Hoy digo ¡ basta ¡ ,¡ ya no más ¡ me alejo de ti para siempre, me despido de tus viles arrumacos sin sentido, de tus ¡te quiero! , usándome como un fantoche a quien con hilos invisibles, lo usabas en tus momentos de soledad. ¡Vete! , no quiero sentir los miedos típicos de situaciones que sólo nos conducen al borde de un abismo sin fin.
Presagios no esperados, iré desde este instante rompiendo todo y volviendo ya al anónimo eterno del desnudo, de la piedra, del mundo, y te digo… Ya no te quiero más, ahora soy yo la verdadera, la pura y límpida de alma vacante disparada del arco más casual contra el cielo y el suelo.
Asustada, ciega, veloz, me alejo de ti, sin mirar hacia atrás, sin ver nada y queriendo lo que veo.
Presagios no esperados, me desprendí ahora del te quiero, del deseo de estar entre tus brazos y ebria toda en tu esencia ya no sentida, no pido nada, aplasto bajo mis pies ligeros la paciencia y tu mundo y lo lleno de ruinas, órdenes, tiempo, penas en una abolición triunfal, total, de todo y me voy en búsqueda de la felicidad de estar conmigo misma, empinada, mi frente erguida.

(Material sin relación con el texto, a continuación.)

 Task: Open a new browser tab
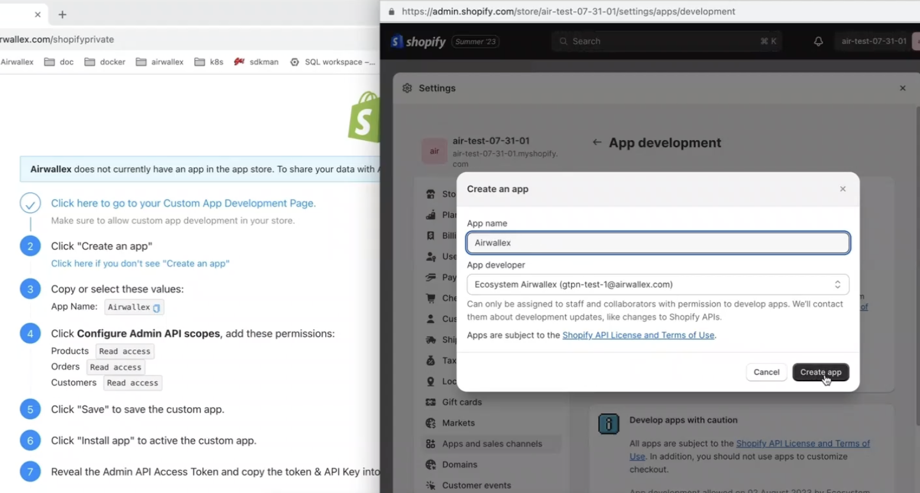pyautogui.click(x=62, y=14)
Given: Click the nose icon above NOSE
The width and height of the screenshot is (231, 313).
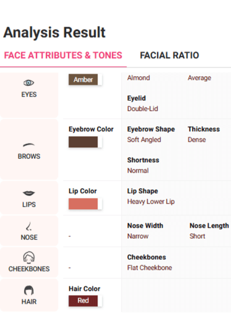Looking at the screenshot, I should pos(29,226).
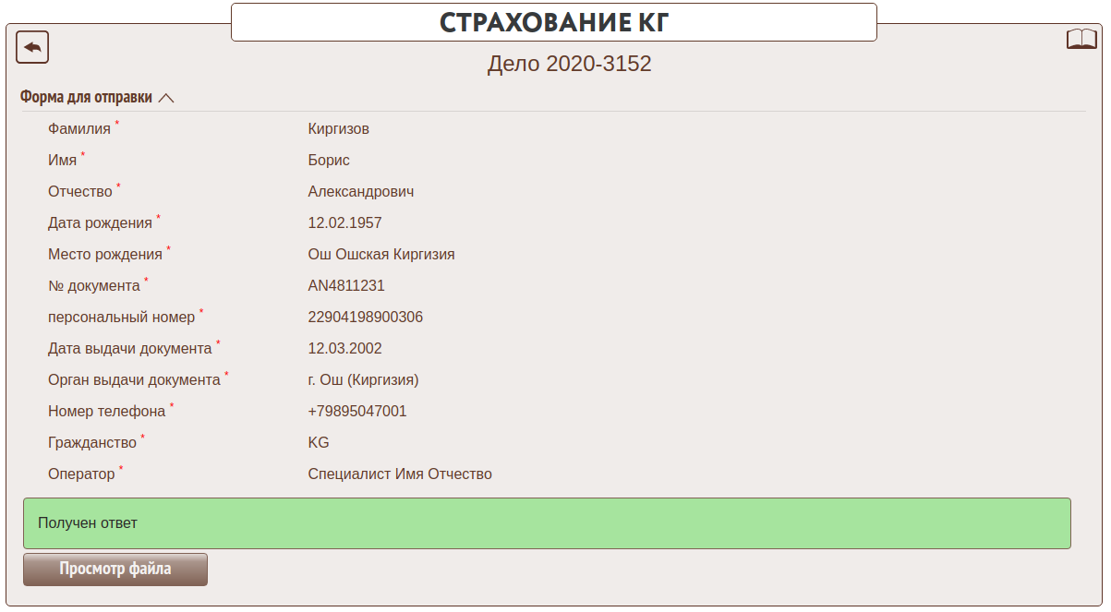Select the patronymic value Александрович
The image size is (1111, 612).
[x=360, y=192]
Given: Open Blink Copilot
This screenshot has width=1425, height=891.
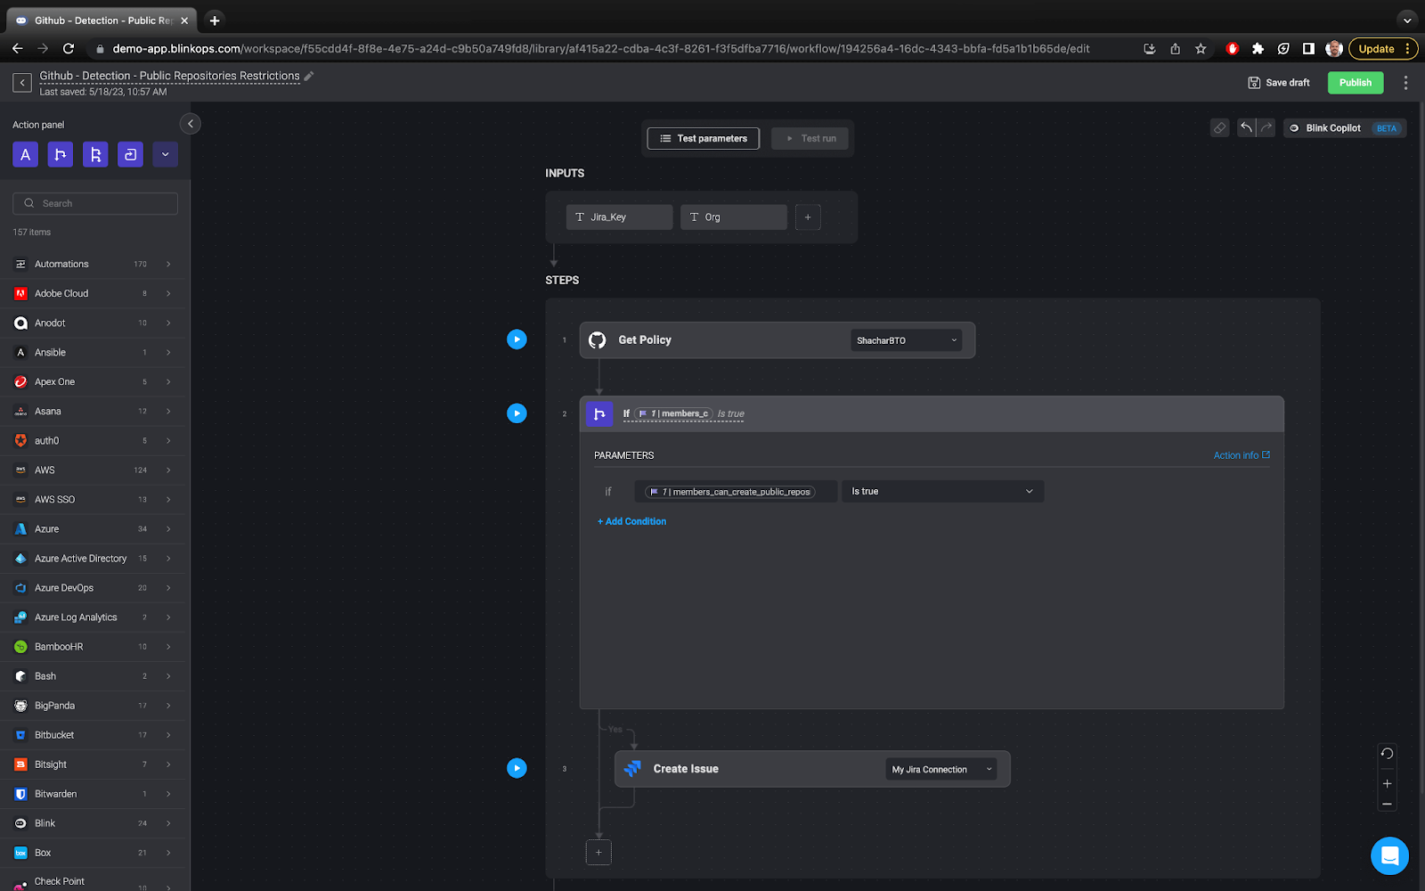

Presagios no esperados, no quiero caer , ni doblarme como una heroína sobre su hazaña inútil, sólo     pretendo no pensar en ti, en no depender del minuto sagrado que era escuchar tu voz que me decía…¡eres un ser tan querible!
No dejaré aún muriendo de pena, humo ni memoria de haber sido tuya y nadie lo sabrá, ni tú mismo.
E iré al encuentro de júbilosos monosílabos, de frases dulces, de versos de amor que un sí contestará a otro sí y repetiré diálogos que se oirán por encima del mar llevando mis palabras que se leerán por el aire como relámpagos de plumas que como nieve caerán copo a copo, cubriendo la tierra de un áureo amor esperado por todos.
Presagios no esperados, pidiendo a gritos lo que creí imposible, tantas veces pedido, callado  tanto tiempo y que hoy, nada más que hoy, de que esos te quiero falsos, aparentes, cortezas de cenizas me dejen con la gran delicia de esperar lo que llegará con un gran suspiro a mi espíritu en calma para darme Amor, el anhelado.

Ahora que no estas




Ahora que no estás, las horas pasan más lentas, el río corre despacio, el viento se detiene y tu alma ausente de mí hace que mi corazón vibre sin compases de alegrías y felicidades.
Ahora que no estás, quiero llorar e inundar mi olvido piadoso, mi corazón atravesado por el dolor de una traición que como espina me ha herido profundamente.
Ahora que no estás, rodeada de sinsabores, llena de mil preguntas que agonizan en mi mente sin respuestas.
Todo se perdió en un inmenso abismo.
Aún entre tantos devaneos  quiero no dejarte ir.
Ahora que no estás, invoco a los dioses del amor, para que iluminen tu alma y despiertes de tus incertidumbres, tus indecisiones, tus vagas ideas y me regresen tu amor intacto.
Ahora que no estás no hay instante en los días de mi vida en que sin quererlo te piense y suspire y en las noches te sueño conmigo.
Ahora que no estás lleno las páginas en blanco y escribo recuerdos palpitantes y existentes que a tu lado viví.
Te conocí tan de tiempo, que en tu amor me recuesto, cierro los ojos y camino sin errar, a ciegas, sin pedir nada a esa luz lenta y segura con que se conocen las letras y formas, pensamientos e ideas que me llevan a creer que tú eres, mi invisible existir .
Ahora que no estás, que te has ido, diciéndome que no me quieres, que has encontrado otro amor, ¿qué le digo yo a mis labios para que dejen de nombrarte?
Tengo preparado el cuerpo para el dolor y el beso que no te di con la sangre en su sitio, quedará dormido en mi regazo hasta el día en que quizás llegue alguien que me ofrezca sin más espera lo que tú no supiste dar.
¡ Ay amor si me quisieras, si volvieras a mí aunque sea un instante, sería el gran día que con sólo una palabra abrirías las puertas de mi corazón!